He rides down into Exegol the next day with Dio and the sled for a litany of dry goods Rey has requested —cornmeal, vinegar, bolts of calico, coal oil, humbug candies — and upon his return late that evening he presents Rey with a small yellow card. It has been sent via the American Telephone and Telegraph Company between the offices at Williamstown and Exegol, although by Rey’s estimation Williamstown is an additional five miles away.
MISS REY - STOP , the telegram reads. TRUST THIS FINDS YOU WELL - STOP. NO HUMBUGS SO BOUGHT CARAMELS INSTEAD - STOP. SIGNED BEN.
Rey looks up from her telegram; Ben is counting out the remainder of the money she had given him that morning and presents her with a dollar and fifteen cents.
“I was going to have it signed ‘Yours Most Sincerely,’” he drops the change into her hand, “but that would’ve set you back another nickel.”
“Oh.” She stays this way, holding the money and the telegram. “It’s all right. Mr. Shakespeare says that brevity is the soul of wit.”
Ben unravels a caramel from its paper wrapping and crackles it against his teeth. “‘And tediousness the limbs and outward flourishes.’”

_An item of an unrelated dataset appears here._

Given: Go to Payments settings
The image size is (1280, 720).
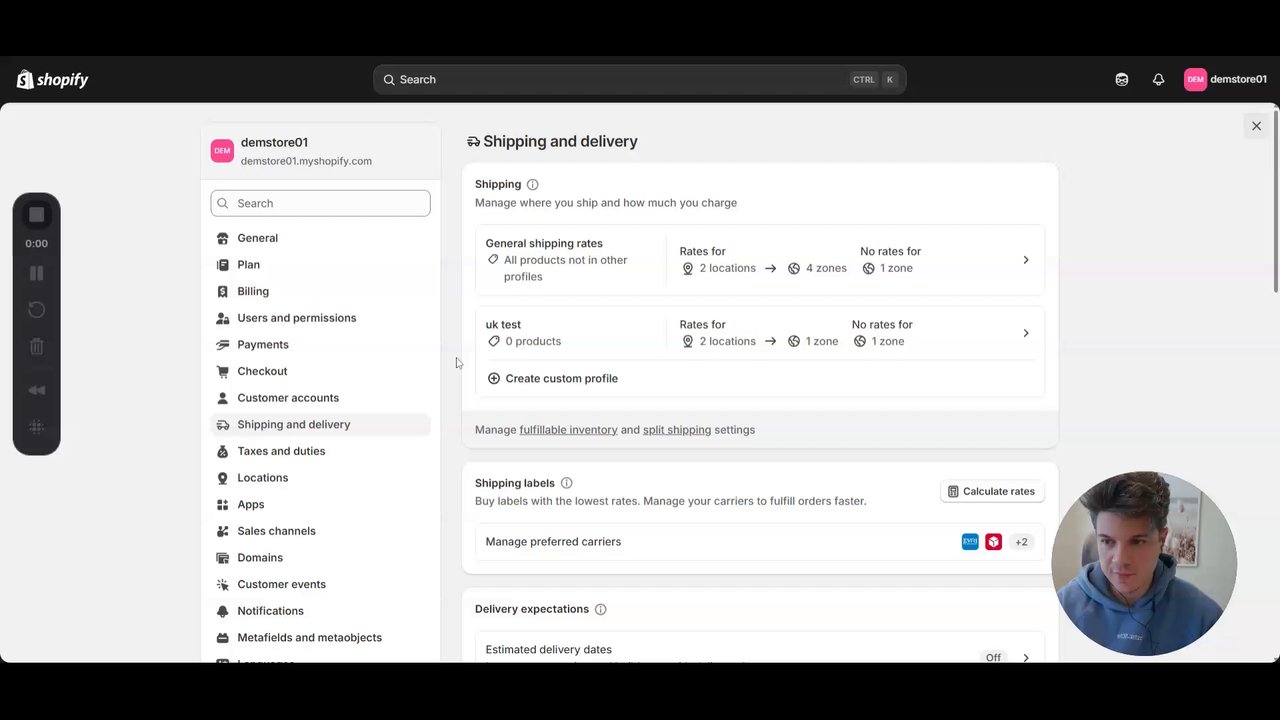Looking at the screenshot, I should pyautogui.click(x=263, y=344).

He goes off to unload the sled’s supplies — he’s probably got a college education, Rey guesses; he’s probably slept in hotels that had indoor plumbing with faucets for the hot and cold — and she sticks the folded telegram into her apron band.
...
Another storm rolls down off the mountains late on Thursday afternoon. The snow is as fine and weightless as sand, this time, but it falls in stinging scythes of wind that turn it almost sideways. Rey’s boxwood wall thermometer on the porch informs her that it is twenty-six degrees outside, down five degrees from the same time yesterday.
She wraps a shawl four times about her head to wade the several hundred feet between the farmhouse and wagonshed; Ben has shoveled some smoldering coals into an iron hod and is holding his damp woolen socks over the heat to dry them.
“Come inside the house,” she says. “If you freeze out here I won’t have any place to put your body until the spring thaw.”
Ben stands on one long leg and then another, like a great blue heron, wriggling into his socks. “Far be it from me to refuse such a courteous invitation.”
He brings with him several pieces of leather tacking that need a saddlesoap scrub. He keeps himself out from under Rey’s feet, as she makes their supper, but he builds up a fire inside the sitting room’s stove before she comes in with her sketchbook. He has taken a slender volume of Greek drama down off the shelf — Euripides’s Helen, its cover says — and has his back mostly towards her while he reads; it shows a pale triangle of skin at the nape of his neck, where there are several stray birthmarks similar to the ones on his face. Rey bends up her knees into the chair and takes out her sharpened pencil.
She is drawing birds. There is a banditry of chickadees around which she works several larger cardinals and juncos, positioning a nuthatch along the paper’s edge so that he appears to be hopping his way down the page. She tries to fit a yellow-shafted flicker but finds she only has room to draw the bird’s head with its sharp, gleaming woodpecker beak. She keeps rotating the book so that oil from her palms will not smudge the lines. They had at one time all been simply birds to her, little ones or big ones, but as she learned their names from Luke she had written them down on the sketchbook’s interior cover and imagined personalities to match them: chipping sparrow, swamp sparrow, fox sparrow, goldfinch, bluebird, scarlet tanager, mockingbird, warbler, towhee, whippoorwill.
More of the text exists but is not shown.